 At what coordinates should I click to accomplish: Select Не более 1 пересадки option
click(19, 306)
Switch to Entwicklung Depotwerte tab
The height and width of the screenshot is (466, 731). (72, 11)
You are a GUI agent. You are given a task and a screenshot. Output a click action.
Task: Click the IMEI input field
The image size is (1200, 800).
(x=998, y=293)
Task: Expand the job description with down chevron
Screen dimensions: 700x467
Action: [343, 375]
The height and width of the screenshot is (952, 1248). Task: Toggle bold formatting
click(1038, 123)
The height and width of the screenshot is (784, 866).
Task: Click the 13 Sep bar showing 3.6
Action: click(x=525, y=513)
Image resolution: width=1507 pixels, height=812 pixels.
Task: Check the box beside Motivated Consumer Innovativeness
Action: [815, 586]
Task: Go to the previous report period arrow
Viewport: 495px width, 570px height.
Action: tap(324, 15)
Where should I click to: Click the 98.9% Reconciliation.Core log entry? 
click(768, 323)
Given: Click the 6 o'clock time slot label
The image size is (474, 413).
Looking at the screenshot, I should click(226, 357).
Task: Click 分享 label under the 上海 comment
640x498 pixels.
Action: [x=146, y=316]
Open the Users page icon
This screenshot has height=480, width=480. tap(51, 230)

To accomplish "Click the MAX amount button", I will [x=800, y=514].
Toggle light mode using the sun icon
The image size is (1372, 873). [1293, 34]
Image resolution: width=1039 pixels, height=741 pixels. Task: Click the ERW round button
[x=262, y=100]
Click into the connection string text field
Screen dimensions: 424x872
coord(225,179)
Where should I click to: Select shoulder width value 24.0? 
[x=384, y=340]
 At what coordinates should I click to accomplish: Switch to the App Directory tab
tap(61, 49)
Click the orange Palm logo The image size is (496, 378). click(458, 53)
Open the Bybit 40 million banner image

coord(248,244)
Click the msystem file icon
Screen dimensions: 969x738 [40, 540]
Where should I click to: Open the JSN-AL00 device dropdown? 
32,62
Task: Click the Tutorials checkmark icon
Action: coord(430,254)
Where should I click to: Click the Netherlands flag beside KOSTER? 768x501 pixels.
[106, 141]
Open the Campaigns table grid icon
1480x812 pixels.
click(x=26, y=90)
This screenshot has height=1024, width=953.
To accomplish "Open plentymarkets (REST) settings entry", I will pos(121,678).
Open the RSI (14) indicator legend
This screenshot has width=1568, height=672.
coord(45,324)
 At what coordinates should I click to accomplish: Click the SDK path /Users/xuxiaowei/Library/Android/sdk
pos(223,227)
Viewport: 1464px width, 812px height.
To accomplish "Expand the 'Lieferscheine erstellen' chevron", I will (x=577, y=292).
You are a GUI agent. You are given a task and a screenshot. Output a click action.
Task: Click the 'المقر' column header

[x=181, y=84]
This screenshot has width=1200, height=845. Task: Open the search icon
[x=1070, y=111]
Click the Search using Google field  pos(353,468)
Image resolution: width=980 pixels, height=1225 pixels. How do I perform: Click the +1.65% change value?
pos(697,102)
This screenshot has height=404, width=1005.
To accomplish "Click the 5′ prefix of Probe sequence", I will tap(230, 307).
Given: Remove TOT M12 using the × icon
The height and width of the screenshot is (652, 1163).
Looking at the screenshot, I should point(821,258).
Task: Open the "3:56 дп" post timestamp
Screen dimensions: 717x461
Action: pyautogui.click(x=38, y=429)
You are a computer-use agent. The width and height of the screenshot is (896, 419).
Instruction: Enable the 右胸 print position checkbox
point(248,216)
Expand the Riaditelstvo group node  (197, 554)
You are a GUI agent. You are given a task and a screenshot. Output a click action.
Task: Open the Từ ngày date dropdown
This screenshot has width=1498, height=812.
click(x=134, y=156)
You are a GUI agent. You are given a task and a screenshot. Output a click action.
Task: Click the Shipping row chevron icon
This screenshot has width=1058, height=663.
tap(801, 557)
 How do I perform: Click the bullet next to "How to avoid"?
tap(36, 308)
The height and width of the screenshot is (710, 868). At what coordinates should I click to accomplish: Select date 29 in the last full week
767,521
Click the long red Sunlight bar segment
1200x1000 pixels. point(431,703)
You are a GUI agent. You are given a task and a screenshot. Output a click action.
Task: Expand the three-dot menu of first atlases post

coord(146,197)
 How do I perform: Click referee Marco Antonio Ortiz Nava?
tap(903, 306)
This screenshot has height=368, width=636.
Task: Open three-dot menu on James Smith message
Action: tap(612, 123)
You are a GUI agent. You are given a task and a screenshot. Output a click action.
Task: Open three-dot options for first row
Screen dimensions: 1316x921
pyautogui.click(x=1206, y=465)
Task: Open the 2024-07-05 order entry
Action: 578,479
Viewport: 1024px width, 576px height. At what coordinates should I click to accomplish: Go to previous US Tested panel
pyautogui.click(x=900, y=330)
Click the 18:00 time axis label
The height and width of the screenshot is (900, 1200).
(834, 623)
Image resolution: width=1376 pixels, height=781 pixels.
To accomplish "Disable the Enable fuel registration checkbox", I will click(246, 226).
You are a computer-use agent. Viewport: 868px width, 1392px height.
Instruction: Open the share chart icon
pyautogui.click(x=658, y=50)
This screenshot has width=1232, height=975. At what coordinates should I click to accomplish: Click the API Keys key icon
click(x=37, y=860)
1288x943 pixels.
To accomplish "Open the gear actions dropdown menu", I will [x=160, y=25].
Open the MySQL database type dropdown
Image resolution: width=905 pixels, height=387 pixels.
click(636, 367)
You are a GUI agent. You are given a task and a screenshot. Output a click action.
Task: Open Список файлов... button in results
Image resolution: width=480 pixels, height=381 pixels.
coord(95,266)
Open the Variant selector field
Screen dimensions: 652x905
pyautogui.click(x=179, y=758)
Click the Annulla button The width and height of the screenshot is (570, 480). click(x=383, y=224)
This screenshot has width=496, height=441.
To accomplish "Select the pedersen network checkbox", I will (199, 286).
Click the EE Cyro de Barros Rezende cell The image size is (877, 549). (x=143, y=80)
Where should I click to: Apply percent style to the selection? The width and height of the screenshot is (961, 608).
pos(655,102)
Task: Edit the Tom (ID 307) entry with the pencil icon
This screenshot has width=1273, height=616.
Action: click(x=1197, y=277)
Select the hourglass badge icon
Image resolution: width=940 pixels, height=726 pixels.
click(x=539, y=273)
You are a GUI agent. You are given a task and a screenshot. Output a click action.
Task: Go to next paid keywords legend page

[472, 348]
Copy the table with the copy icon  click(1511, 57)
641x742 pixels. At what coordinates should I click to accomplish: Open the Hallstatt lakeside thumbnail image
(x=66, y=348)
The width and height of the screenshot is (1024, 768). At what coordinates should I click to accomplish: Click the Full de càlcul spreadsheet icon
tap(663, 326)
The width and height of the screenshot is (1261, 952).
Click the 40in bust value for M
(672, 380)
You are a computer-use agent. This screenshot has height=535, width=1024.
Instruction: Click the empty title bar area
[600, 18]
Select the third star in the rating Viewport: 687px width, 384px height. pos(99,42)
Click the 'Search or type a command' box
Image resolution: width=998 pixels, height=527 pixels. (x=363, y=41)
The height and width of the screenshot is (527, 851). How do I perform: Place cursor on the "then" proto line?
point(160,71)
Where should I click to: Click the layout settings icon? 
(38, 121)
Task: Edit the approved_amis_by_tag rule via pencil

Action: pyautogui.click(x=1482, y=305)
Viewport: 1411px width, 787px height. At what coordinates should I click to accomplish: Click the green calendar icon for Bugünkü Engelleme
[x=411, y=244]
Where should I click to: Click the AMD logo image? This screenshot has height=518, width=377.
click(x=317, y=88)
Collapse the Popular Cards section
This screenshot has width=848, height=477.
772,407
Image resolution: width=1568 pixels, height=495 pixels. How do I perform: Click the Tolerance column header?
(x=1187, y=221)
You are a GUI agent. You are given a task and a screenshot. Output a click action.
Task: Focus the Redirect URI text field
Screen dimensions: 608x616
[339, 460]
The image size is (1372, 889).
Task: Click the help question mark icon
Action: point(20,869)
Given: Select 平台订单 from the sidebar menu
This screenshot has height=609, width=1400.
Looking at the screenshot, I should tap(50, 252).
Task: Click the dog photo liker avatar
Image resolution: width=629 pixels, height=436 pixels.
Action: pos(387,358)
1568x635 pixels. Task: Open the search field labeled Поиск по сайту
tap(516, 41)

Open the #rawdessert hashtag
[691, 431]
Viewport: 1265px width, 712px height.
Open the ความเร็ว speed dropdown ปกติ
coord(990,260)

Your objective: Take the lines above from the one containing "Image resolution: width=1568" down to the one containing "Given: Select 平台订单 from the sidebar menu", and transcribe them exactly, both ends included.

Task output:
Image resolution: width=1568 pixels, height=495 pixels. How do I perform: Click the Tolerance column header?
(x=1187, y=221)
You are a GUI agent. You are given a task and a screenshot. Output a click action.
Task: Focus the Redirect URI text field
Screen dimensions: 608x616
[339, 460]
The image size is (1372, 889).
Task: Click the help question mark icon
Action: point(20,869)
Given: Select 平台订单 from the sidebar menu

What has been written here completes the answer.